30. O tempo tecido em nós (Tempo - Livro I)


Arte: Estandarte poético de Neusa Medrado (vídeo de Tiê Graneto)


O tempo não tece. Deixado a si, é uma linha reta infinita. O tempo fornece o fio com que tecemos nossas histórias de vida. Puxamos da linha única do tempo os pedaços que vamos conseguindo, e, com eles, seguimos tecendo, tecendo, depois de colori-los e fracioná-los em diferentes tamanhos, conforme as circunstâncias, as necessidades e os desejos de cada momento, ao sabor de planejamento e acaso, muito acaso. Uma atitude, uma decisão, uma ação e até mesmo a inoperância e a indiferença são pedaços do fio do tempo a que vamos dando destino, assim compondo o tecido das nossas vidas – nossas singulares biografias, diferentes entre si, no tamanho, no formato, na textura, no colorido. Artesãos mais hábeis ou menos hábeis, tecemos até chegar o fim do novelo, quando não mais dispomos de pedaços do fio do tempo (quando morremos).

Tecemos nossas vidas juntamente com outros tecelões, próximos e distantes, amados ou odiados, submissos ou dominadores. Às vezes cedemos pedaços de fio nossos ao tecer dos outros, às vezes recebemos deles e outras vezes, ainda, disputamos fios entre nós. Dessa interação inevitável, de resultado imprevisível, brota a História: a soma dos tecidos individuais, feios e bonitos, fracos e fortes.

Há fios que nunca se encontram: o tempo passa, terminam os novelos e jamais se tocam ou entrelaçam. Há fios que se emaranham, resultando em nós, fáceis ou difíceis de desatar. Há fios que seguem paralelos, próximos ou distantes, desejando-se ou não o encontro. Há fios que se trançam harmoniosamente. Fios todos que são porções de tempo de uns e outros, em convivência harmoniosa ou conflituosa.

Enunciado da tarefa ▸
Dê continuidade ao trecho sobre o tempo como fio com que tecemos nossas vidas, começando logo após a última frase apresentada.

Material fornecido ▸

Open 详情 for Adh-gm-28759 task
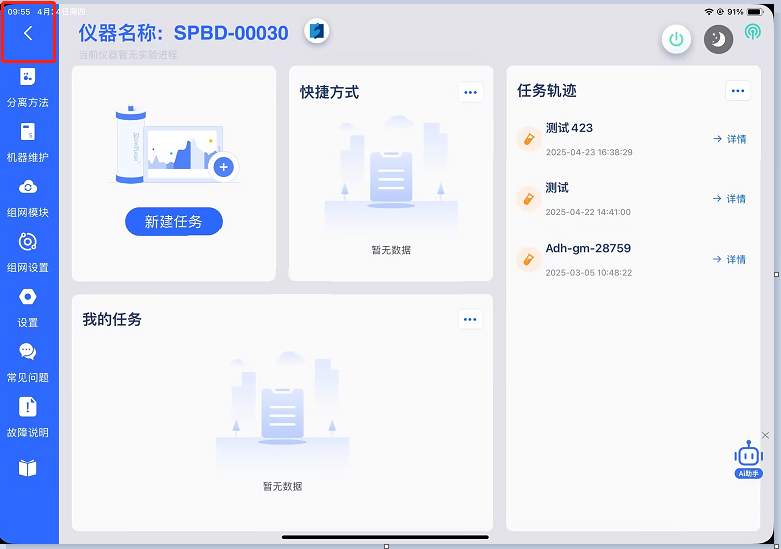Screen dimensions: 781x549 coord(730,259)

Resposta ▸
O ódio e as guerras são o rasgar dos tecidos, o arrebentar ou incinerar dos fios.

A solidão é o que acontece quando, ao invés de ir “dando linha”, passamos a recolher o fio de volta ao novelo, que, então, torna-se inútil, novelo que não serve ao tecer, tecer que é viver.

O amor e a amizade são o resultado de um tecer harmonioso, em que as linhas de completam e se reforçam, colorindo as biografias e tornando a História apreciável do ponto de vista das emoções.

A arte é um modo de gastar fios com o misterioso e encantador, tecendo o indizível que se pode sentir, mas não justificar ou explicar.

A fé é a crença em um Artesão superior, às vezes solícito e às vezes não; é a esperança inabalável de que o fio de cada um volta, depois de sair, à linha do tempo, sendo infinito.

A esperança é a crença de que tecer vale a pena.